Love Me Not – A Helen Grace Novel
A blood-red sunrise
Just after 7 AM DI Helen Grace stumbles on a dead woman lying in a country road. She has been brutally shot for no apparent reason.
Two hours later
At gunpoint a shopkeeper is forced to close up by two assailants. Before the police can get inside a single gunshot rings out.
A rampage of revenge?
Over one long day the town of Southampton is terrorized by two young killers who appear to be killing at random.
For DI Helen Grace, it’s a race against time. Uncover why they’re doing this and who’s next or always be a step behind – until the sun sets on this bloody killing spree.
I did not enjoy this book as much as I’d have liked.
I am always on the lookout for a British crime writer who manages to set a novel in Britain and make me believe it truly happened. I am one of those from the generation who grew up on American crime drama on TV, and as such, it takes a very high standard to sway my opinion. That being said, there are a few, Luther, in particular, I feel is incredibly well written, produced and acted. Neil Cross is still not, however, an author whose work I have read much of. Sadly there are not many other British authors who appeal to me in the same way that American authors do. Perhaps it is the fact that I have no experience of America, so really most storylines will fly with me, the more outlandish the better. But the British police force are not used to dealing with skin-stripping serial killers or gun rampages in quite the same way. So when a British author attempts it, it has to be good and believable.
This book didn’t tick all the boxes for me. It was fast-paced, but I feel as though the use of guns in this story didn’t ring true to me and made the whole thing feel a bit forced.

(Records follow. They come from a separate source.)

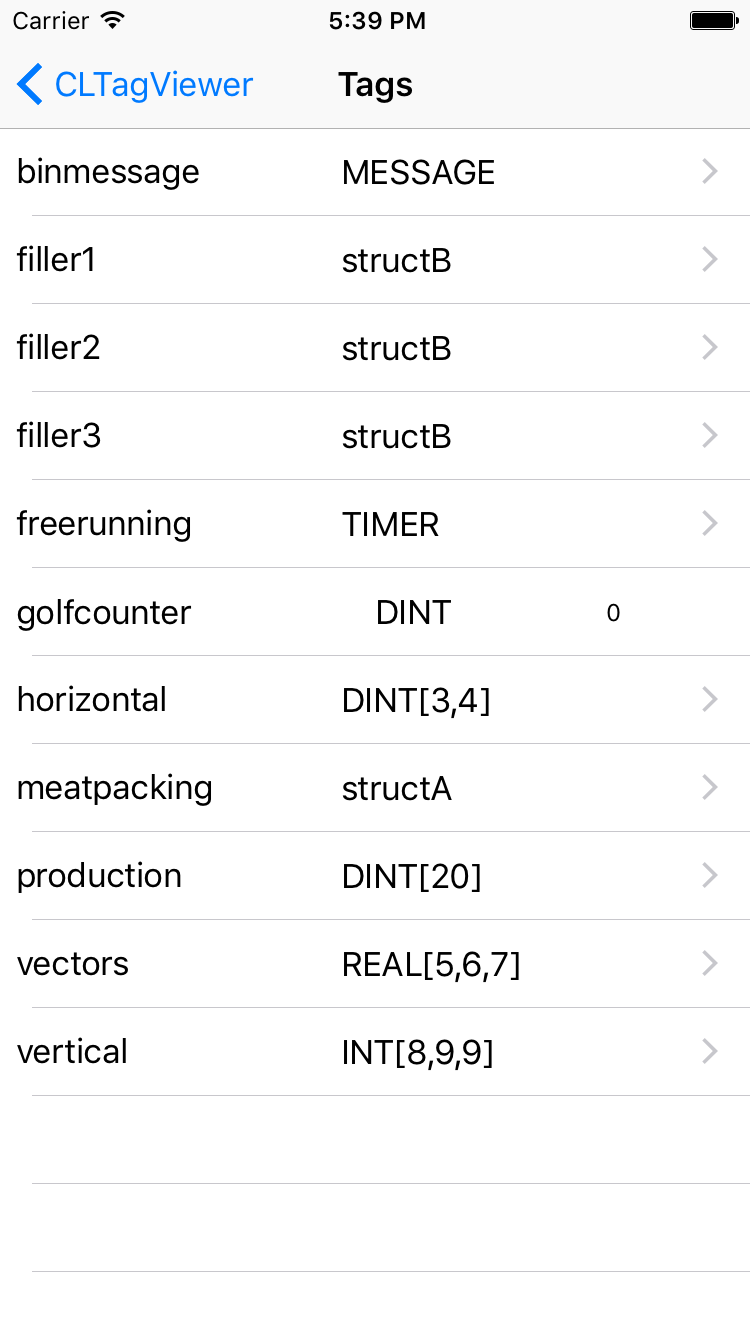Open filler1 disclosure arrow
This screenshot has height=1334, width=750.
[710, 260]
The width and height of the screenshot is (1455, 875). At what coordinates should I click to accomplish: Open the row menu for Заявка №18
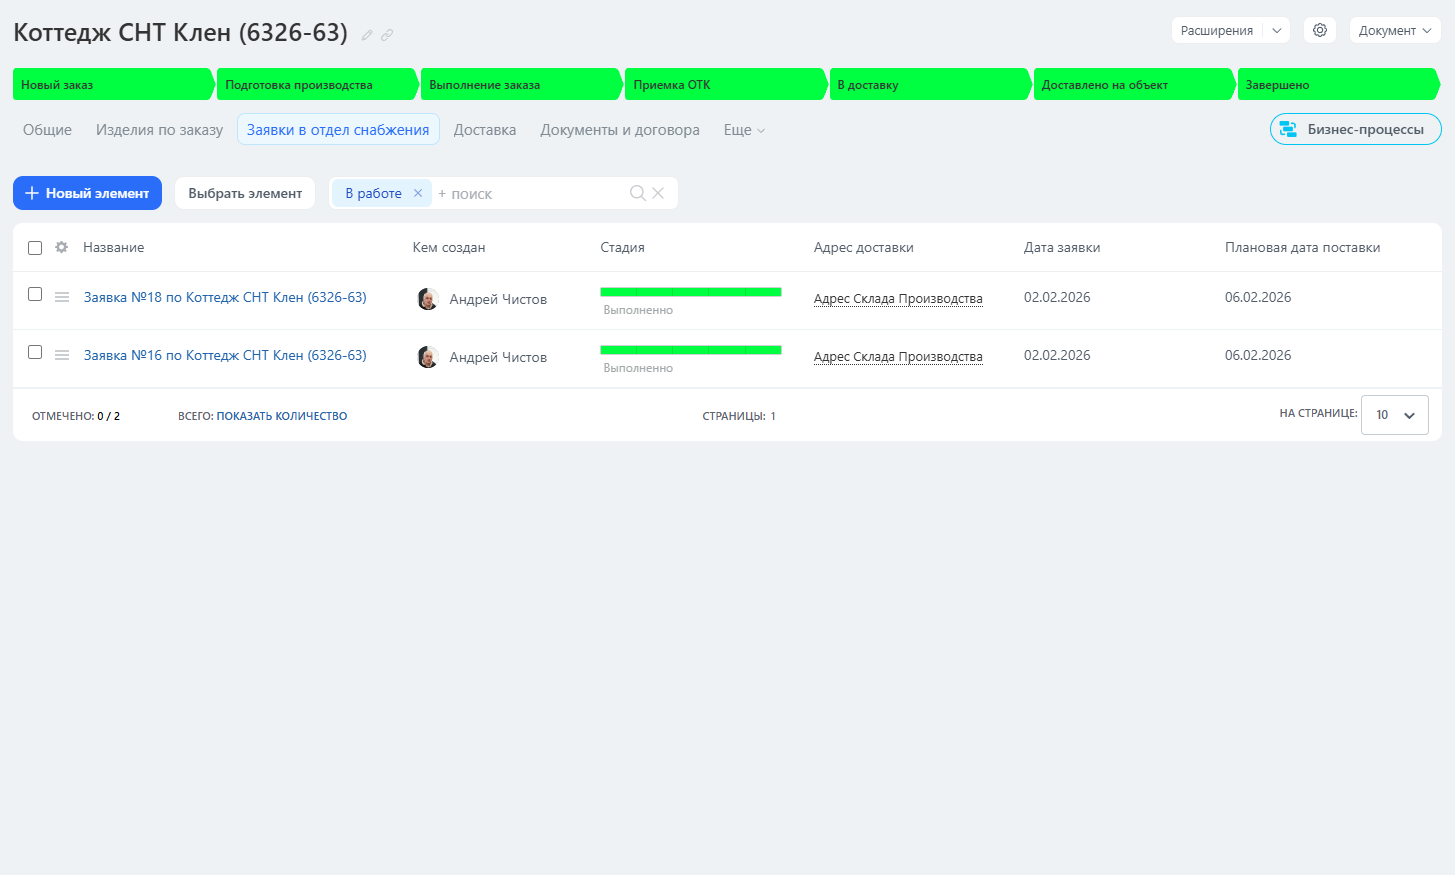pos(62,297)
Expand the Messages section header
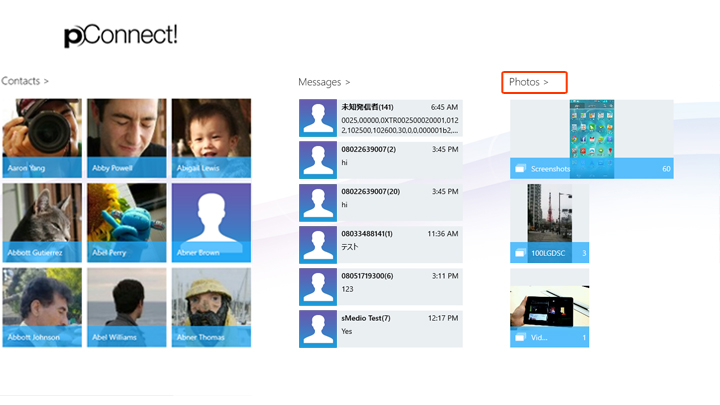This screenshot has height=405, width=720. (x=324, y=82)
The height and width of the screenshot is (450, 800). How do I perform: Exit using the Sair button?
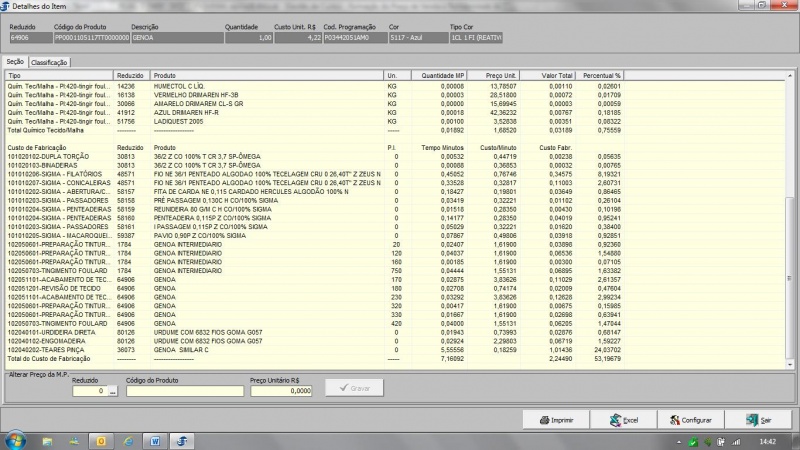pos(759,420)
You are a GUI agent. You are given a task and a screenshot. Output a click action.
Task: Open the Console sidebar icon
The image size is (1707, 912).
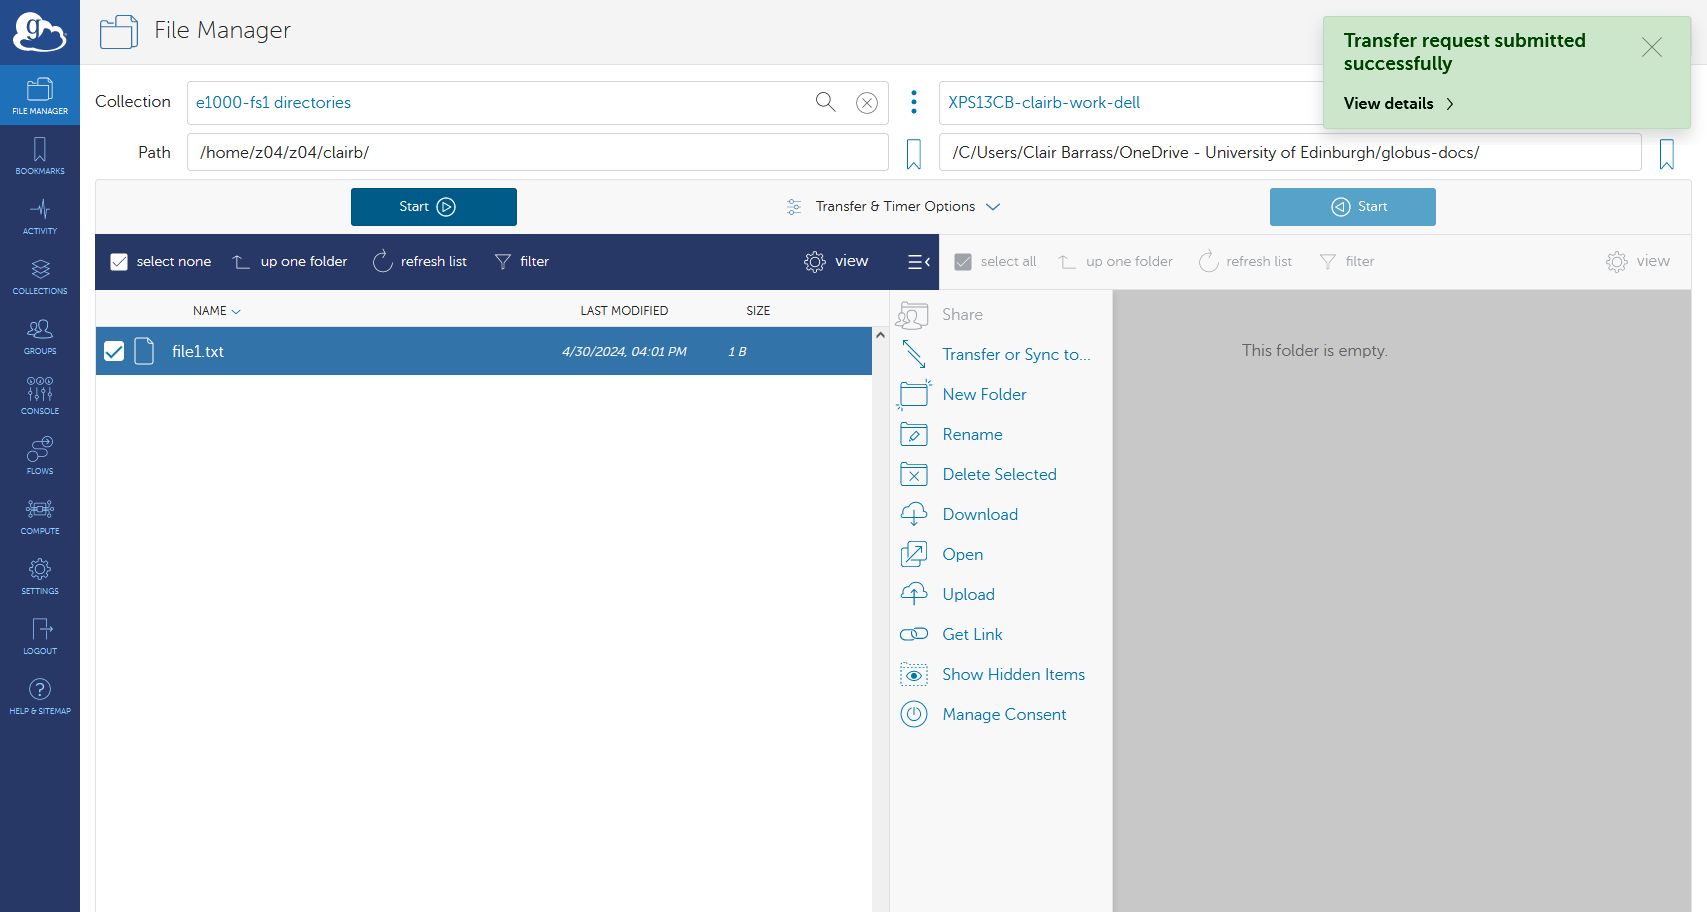tap(40, 396)
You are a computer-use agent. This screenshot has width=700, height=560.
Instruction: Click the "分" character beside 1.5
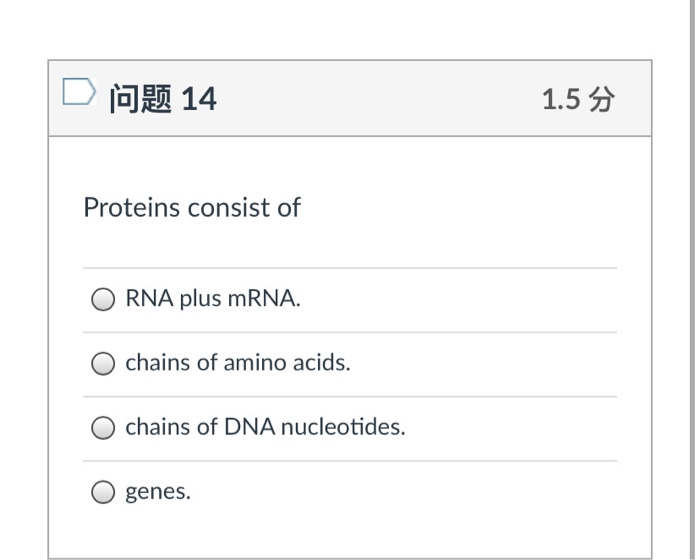(601, 99)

This is book 7 in the series, and although I read it as a stand-alone novel, certainly something which you can do with this book, I wonder if reading a few earlier novels would have warmed me to the characters and therefore the storyline.
The English Patterson?
Arlidge is a good writer. He has amassed a total of 7 novels in less than 3 years. a feat that only the likes of Patterson appear to be able to succeed at for any length of time. And once you open one of his novels, you can see that the resemblance does not cease there. His chapters are short, Patterson short. His stories are fast-paced and full of strong, well-defined characters, all of whom have a detailed and dramatic backstory.
Looking at his career he is perfectly set for writing this type of novel. A screenwriter by trade, he spends his days writing stories and screenplays for TV. Therefore, it is not a surprise that he can churn out his novels in such a short space of time.
I can’t help but feel that M J Arlidge is one of the authors who sparked me to write the article ‘Female authors are taking over – or are they? A male author writing a story that features some very strong female characters and who feels the need to initialise his name.
In recent months, the numerous incidences of sexism and chauvinism in many industries have had a very harsh spotlight shone upon it, rightly so. But I guess I would just like to live in an equal society. This article in the guardian “Meet the male writers who hide their gender to attract female readers” made me angry! Why should anyone have to hide their gender, race, sexual preference, or in fact any other aspect of what makes them who they are, in order to attract readers? And yet, publishing houses across the world are still insisting that both men and women alike amend certain aspects of who they are in order to attract the required amount of readers to their work. Why is this? Because, we as humans are all capable of such discrimination and until such time as we discard these psychological barriers, we will never live in a fair and just world.